--- Problem description ---
Repeat every record exactly, omitting the pictures.

Stored data entries
※ ※ ※

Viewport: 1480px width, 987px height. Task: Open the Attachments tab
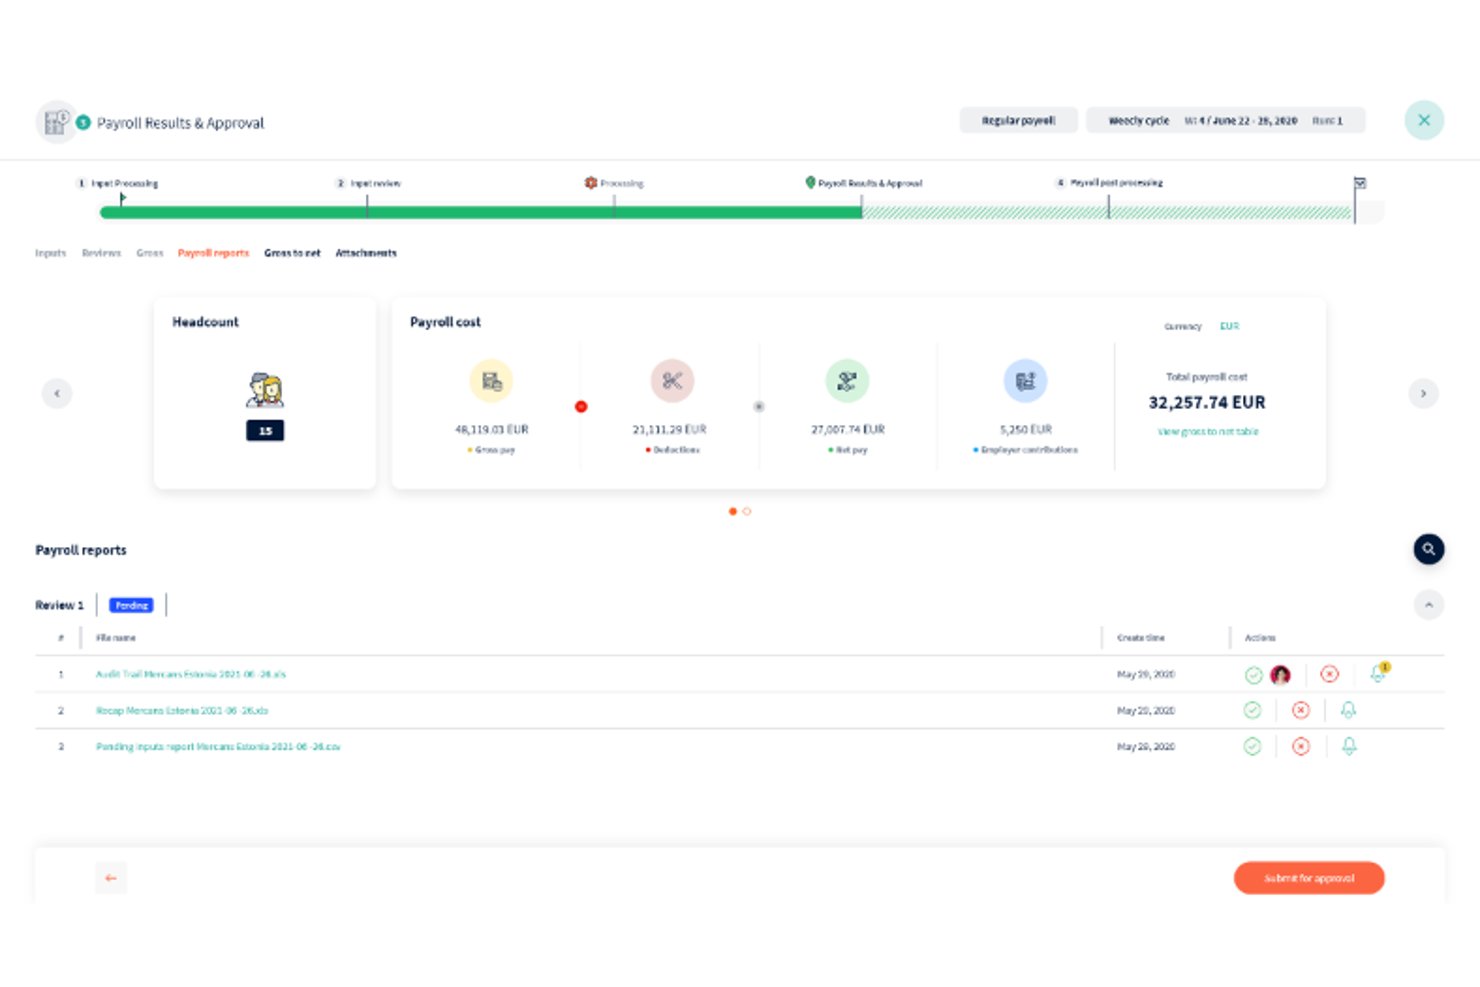pyautogui.click(x=366, y=253)
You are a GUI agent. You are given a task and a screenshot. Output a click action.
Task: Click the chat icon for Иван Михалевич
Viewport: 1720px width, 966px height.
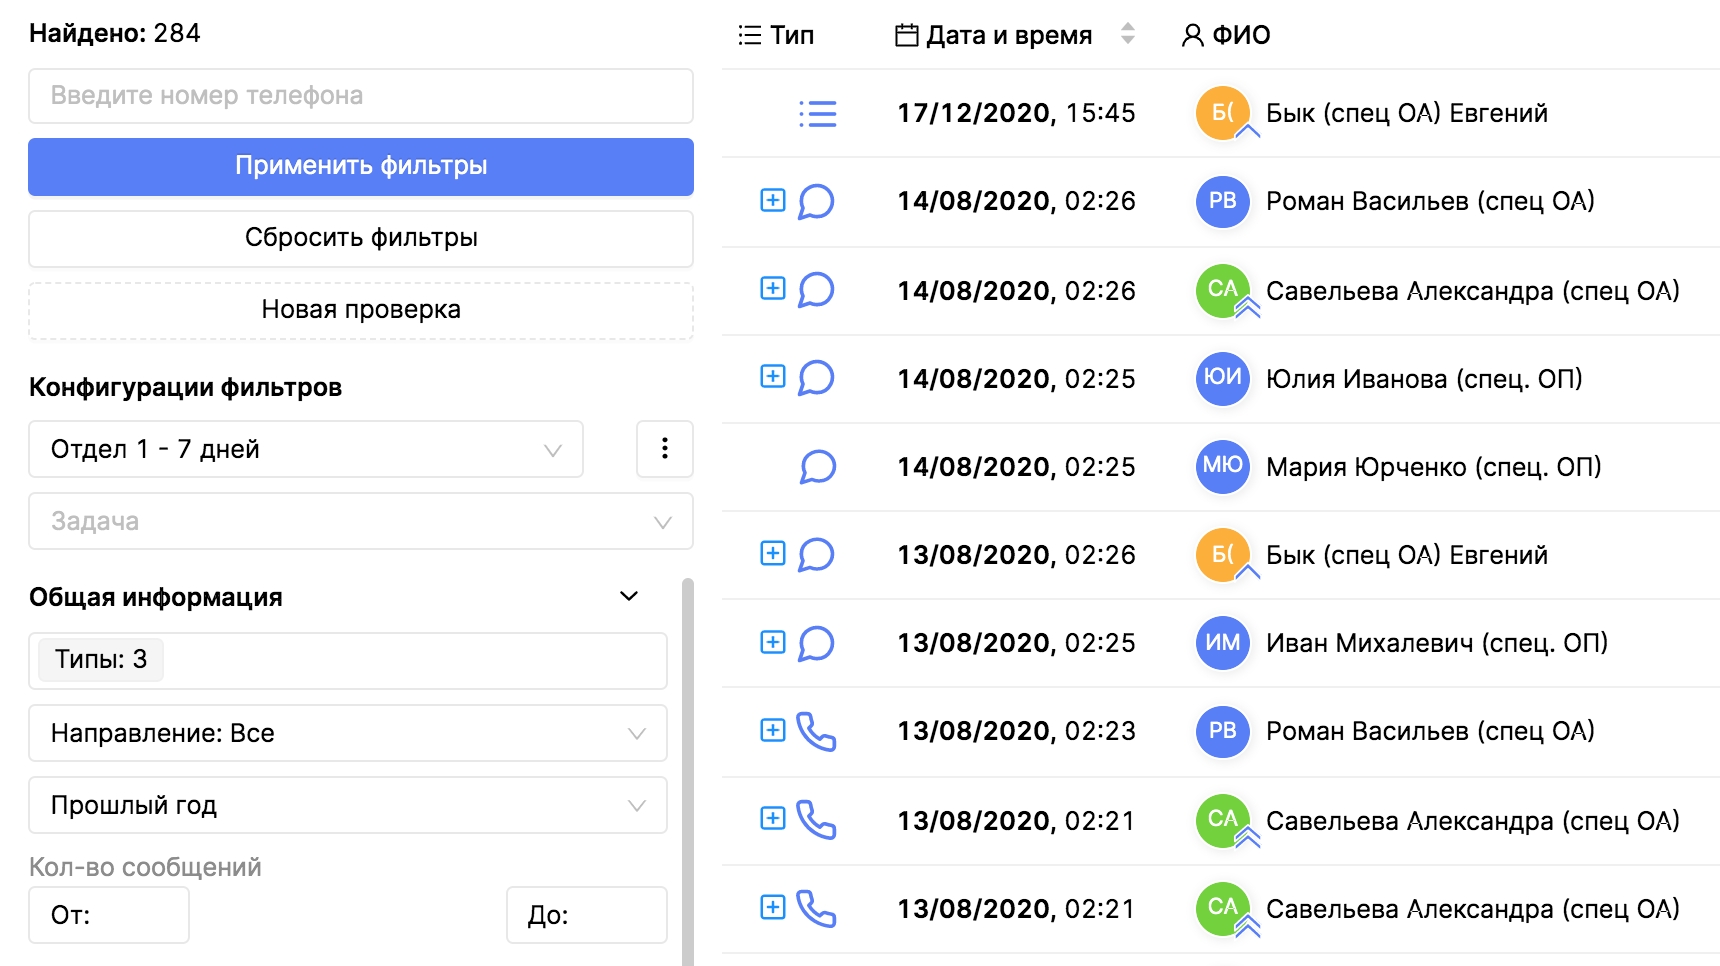click(816, 643)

※ ※ ※

--- Solution for this problem ---
Viewport: 1480px width, 987px height. Task: Open the Attachments tab
pyautogui.click(x=366, y=253)
You are a GUI agent. You are given a task and a screenshot. Output a click action.
Task: Click the chat icon for Иван Михалевич
Viewport: 1720px width, 966px height.
click(816, 643)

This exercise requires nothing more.